Полицмейстер сияет. Он всегда доволен. Доволен собой, приятелями, делами, тем, что счастлив в картах и много пьет, тем, что в его городе военное положение. Он чувствует себя счастливее счастливых, и у него не два, а три румянца: два на щеках и один на подбородке, все три размером в пятачок. От пятачка на подбородке в обе стороны развеваются гроздья жирной, как ковыль, бороды, и никто не умеет расправлять эту бороду так, как это делает старшина: одно движенье руки вправо и влево — и каждому ясно, что человек всем доволен.

Аскалон Иваныч берет рюмку водки и тянется с ней через стол к доктору:

— Ваше здоровье!

Но доктор страдает астмой и сегодня проигрался, и ему неприятно видеть счастливых людей.

— Не хочу.

— Большой проигрыш? — сочувствует Аскалон Иваныч.

— Посчитайте у себя в бумажнике.

— Везет, везет, — вздыхают со всех сторон.

— Везет, потому что у человека талисман.

— Ерунда, — говорит доктор.

— Нет, не ерунда-с.

— То есть вы хотите, чтобы я поверил, что счастье зависит от какой-то дряни, какую бабы зашивают в ладанки?

— А как вам угодно, хотите — верьте, хотите — нет.

— Предрассудки!

— И я вот думаю, предрассудки, — произносит Аскалон Иваныч, одним разглаживаньем бороды давая понять, что он доволен, — думаю-с, а талисман ношу.

— Вы серьезно?

— Совершенно-с.

— А ну… покажите.

— Извольте-с!

Аскалон Иваныч расстегнул мундир.

В широком кожаном бумажнике, глубоко-глубоко, где-то под кредитками, спрятан талисман.

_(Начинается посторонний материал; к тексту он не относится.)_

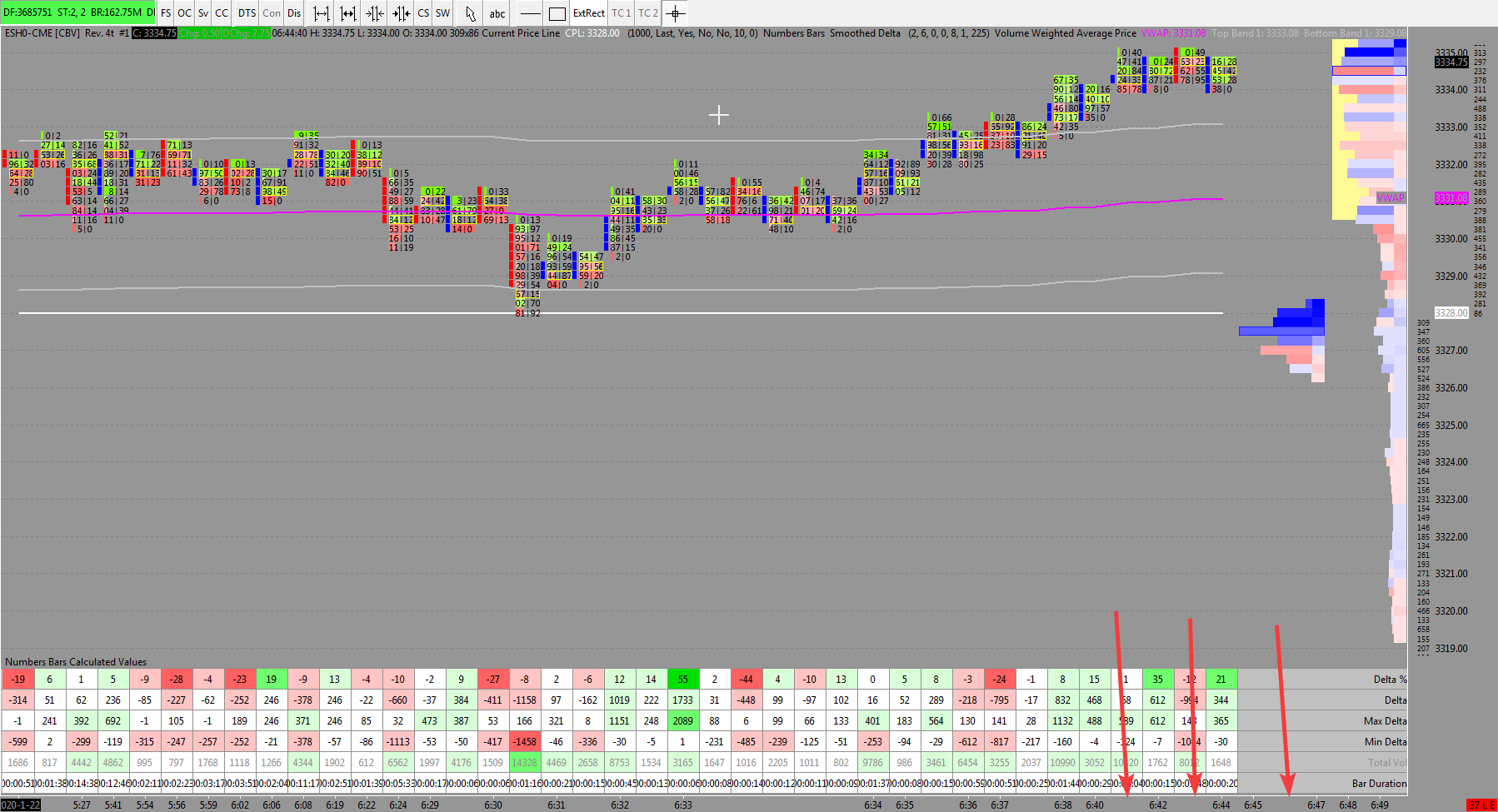
Task: Click the CC toolbar button
Action: point(222,13)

Небрежный жест, и он на столе: обрезок плотной, хорошо сплетенной, не очень толстой веревки.

— Извольте-с!

Доктор недоверчиво, двумя пальцами, повертел талисман перед собой.

— Что это?

— С повешенного? — быстро осведомился Тужилкин.

— Точно так-с.

— С самоубийцы? — переспросил доктор.

— Никак нет. С повешенного по приговору военного суда.

— Вам подарили?

— Нет, достал сам.

— То есть как?

— А очень просто.

Аскалон Иваныч лукаво сожмурился и повторил:

— Очень просто. А как — вы будете иметь случай лицезреть самолично.

— Не понимаю, — сказал доктор, глядя на Аскалона Иваныча и все еще покатывая веревочный обрезок между пальцев.